▶ _Your instructions_:
Could you write the entries out again, exactly as they are?

[Dataset entries]
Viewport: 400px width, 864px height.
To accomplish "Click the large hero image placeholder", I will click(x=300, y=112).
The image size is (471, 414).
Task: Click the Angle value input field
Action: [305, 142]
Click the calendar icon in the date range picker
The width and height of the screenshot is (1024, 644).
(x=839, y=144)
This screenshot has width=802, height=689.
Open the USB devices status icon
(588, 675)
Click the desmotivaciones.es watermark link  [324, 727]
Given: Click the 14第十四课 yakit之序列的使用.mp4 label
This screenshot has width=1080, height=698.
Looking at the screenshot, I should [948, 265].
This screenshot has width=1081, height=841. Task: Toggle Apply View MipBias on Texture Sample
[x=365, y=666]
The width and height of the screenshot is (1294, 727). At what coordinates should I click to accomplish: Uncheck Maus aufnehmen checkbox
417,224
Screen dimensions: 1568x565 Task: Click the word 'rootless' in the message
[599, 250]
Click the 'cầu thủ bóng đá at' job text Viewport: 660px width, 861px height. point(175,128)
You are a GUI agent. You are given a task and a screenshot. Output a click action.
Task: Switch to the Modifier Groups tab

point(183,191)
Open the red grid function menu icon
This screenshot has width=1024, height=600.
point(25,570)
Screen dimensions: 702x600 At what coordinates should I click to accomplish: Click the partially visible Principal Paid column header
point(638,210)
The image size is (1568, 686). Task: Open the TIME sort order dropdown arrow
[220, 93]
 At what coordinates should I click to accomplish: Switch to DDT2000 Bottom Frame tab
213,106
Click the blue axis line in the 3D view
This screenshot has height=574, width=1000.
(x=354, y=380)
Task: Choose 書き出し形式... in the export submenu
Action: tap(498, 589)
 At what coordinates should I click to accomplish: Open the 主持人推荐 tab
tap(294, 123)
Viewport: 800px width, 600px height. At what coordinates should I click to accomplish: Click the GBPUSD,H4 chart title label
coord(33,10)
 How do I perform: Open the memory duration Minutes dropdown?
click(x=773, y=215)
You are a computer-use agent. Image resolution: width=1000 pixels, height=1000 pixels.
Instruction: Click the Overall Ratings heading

▶ _Written answer_:
Viewport: 400px width, 864px height.
To accomplish "Click the large hero image placeholder", I will click(x=300, y=112).
The image size is (471, 414).
Task: Click the Angle value input field
Action: [305, 142]
Click the calendar icon in the date range picker
The width and height of the screenshot is (1024, 644).
(x=839, y=144)
This screenshot has width=802, height=689.
Open the USB devices status icon
(588, 675)
Click the desmotivaciones.es watermark link  [324, 727]
Given: Click the 14第十四课 yakit之序列的使用.mp4 label
This screenshot has width=1080, height=698.
Looking at the screenshot, I should [948, 265].
This screenshot has width=1081, height=841. Task: Toggle Apply View MipBias on Texture Sample
[x=365, y=666]
The width and height of the screenshot is (1294, 727). At what coordinates should I click to accomplish: Uncheck Maus aufnehmen checkbox
417,224
Screen dimensions: 1568x565 Task: Click the word 'rootless' in the message
[599, 250]
Click the 'cầu thủ bóng đá at' job text Viewport: 660px width, 861px height. point(175,128)
You are a GUI agent. You are given a task and a screenshot. Output a click action.
Task: Switch to the Modifier Groups tab

point(183,191)
Open the red grid function menu icon
This screenshot has width=1024, height=600.
point(25,570)
Screen dimensions: 702x600 At what coordinates should I click to accomplish: Click the partially visible Principal Paid column header
point(638,210)
The image size is (1568, 686). Task: Open the TIME sort order dropdown arrow
[220, 93]
 At what coordinates should I click to accomplish: Switch to DDT2000 Bottom Frame tab
213,106
Click the blue axis line in the 3D view
This screenshot has height=574, width=1000.
(x=354, y=380)
Task: Choose 書き出し形式... in the export submenu
Action: tap(498, 589)
 At what coordinates should I click to accomplish: Open the 主持人推荐 tab
tap(294, 123)
Viewport: 800px width, 600px height. At what coordinates should I click to accomplish: Click the GBPUSD,H4 chart title label
coord(33,10)
 How do I perform: Open the memory duration Minutes dropdown?
click(x=773, y=215)
You are a computer-use agent. Image resolution: width=1000 pixels, height=1000 pixels.
Instruction: Click the Overall Ratings heading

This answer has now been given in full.